── Record excerpts
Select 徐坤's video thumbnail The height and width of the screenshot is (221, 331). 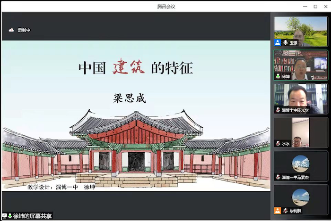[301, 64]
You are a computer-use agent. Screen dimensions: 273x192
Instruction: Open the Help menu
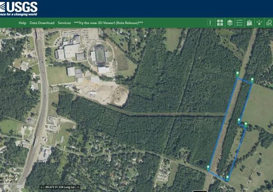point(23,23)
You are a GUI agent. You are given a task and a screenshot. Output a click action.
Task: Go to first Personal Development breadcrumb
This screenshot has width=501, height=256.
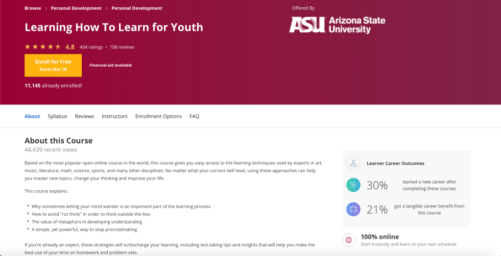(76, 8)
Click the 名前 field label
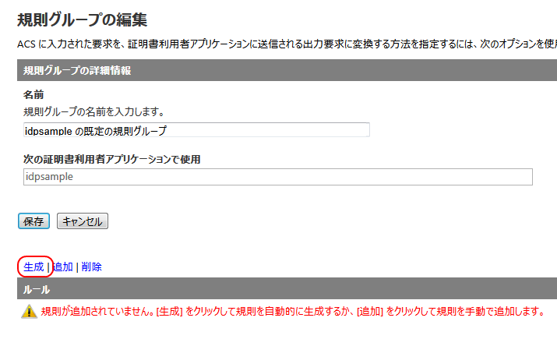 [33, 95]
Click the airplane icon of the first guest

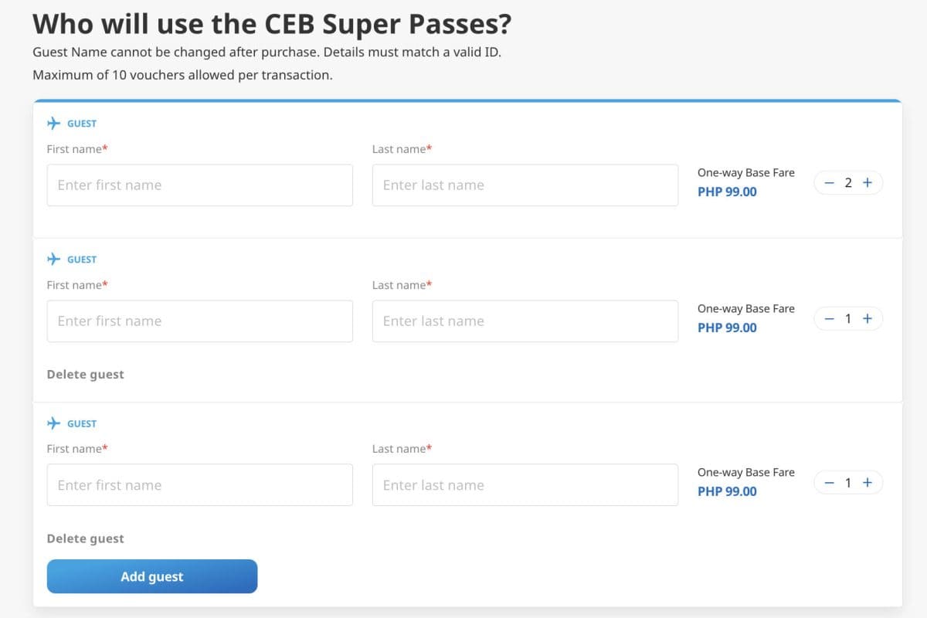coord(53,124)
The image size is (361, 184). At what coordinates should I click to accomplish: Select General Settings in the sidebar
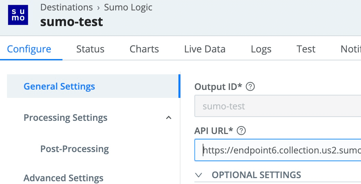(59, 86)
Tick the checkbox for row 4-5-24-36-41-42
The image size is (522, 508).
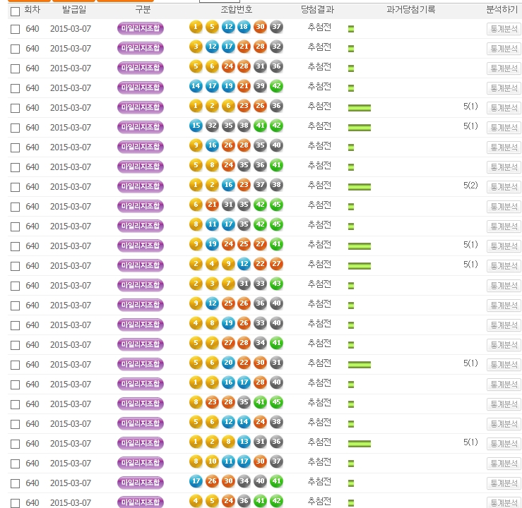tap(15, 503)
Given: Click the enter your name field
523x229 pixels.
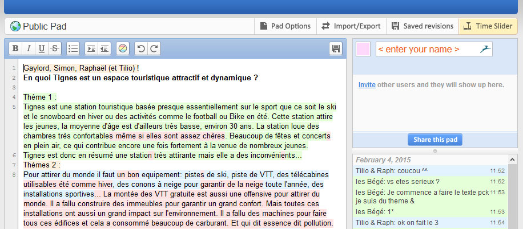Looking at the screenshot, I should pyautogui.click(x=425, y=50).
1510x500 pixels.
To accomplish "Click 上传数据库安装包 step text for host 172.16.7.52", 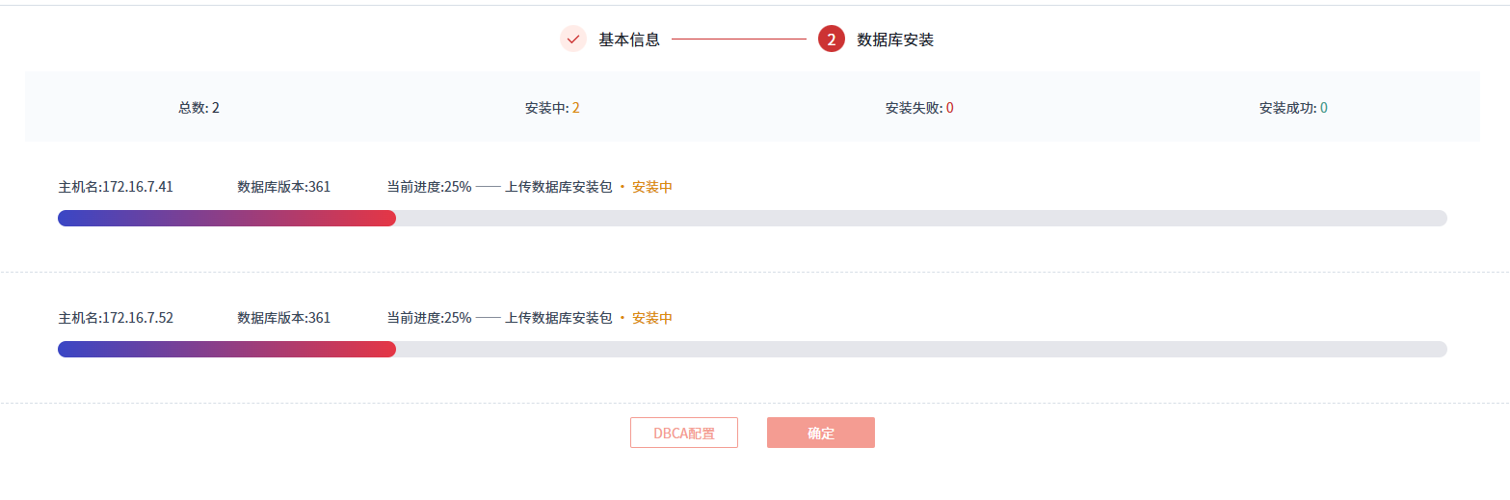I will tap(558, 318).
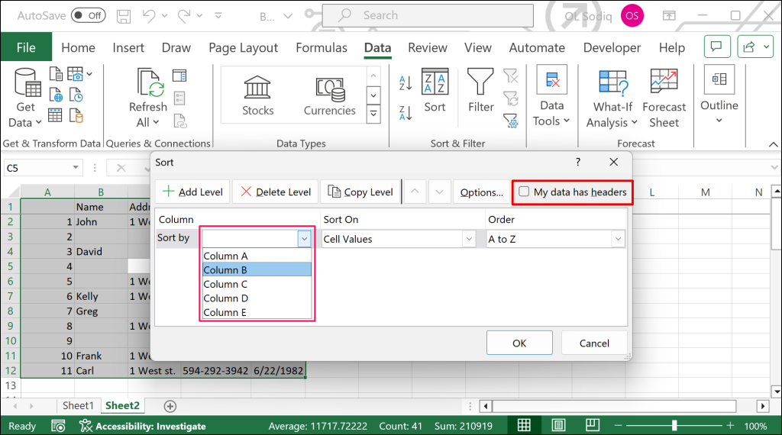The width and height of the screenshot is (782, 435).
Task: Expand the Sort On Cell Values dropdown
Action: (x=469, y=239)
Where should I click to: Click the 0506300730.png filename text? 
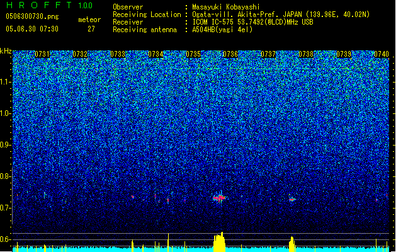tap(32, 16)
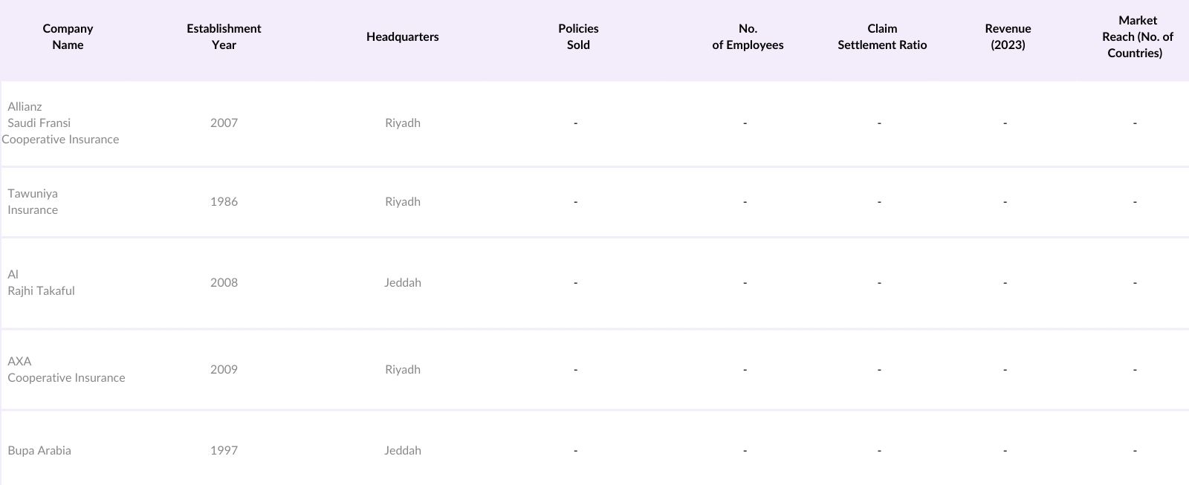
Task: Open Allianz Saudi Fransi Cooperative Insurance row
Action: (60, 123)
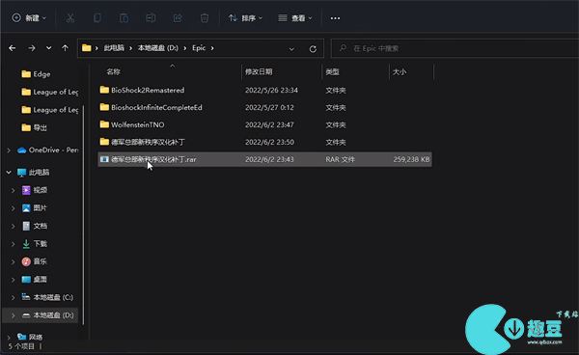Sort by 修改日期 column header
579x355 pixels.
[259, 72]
────
── Record excerpts
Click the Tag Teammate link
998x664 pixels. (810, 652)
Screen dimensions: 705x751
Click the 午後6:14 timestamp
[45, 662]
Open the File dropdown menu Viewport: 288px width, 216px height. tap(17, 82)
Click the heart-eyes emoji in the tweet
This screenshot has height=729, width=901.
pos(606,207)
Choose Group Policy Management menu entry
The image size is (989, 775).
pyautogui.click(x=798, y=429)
────
#### [What the task requires]
Pull out each line of the entries that contains "dimensions".

#### [Task result]
You are a computer-use agent. Screen dimensions: 273x192
Screen dimensions: 705x751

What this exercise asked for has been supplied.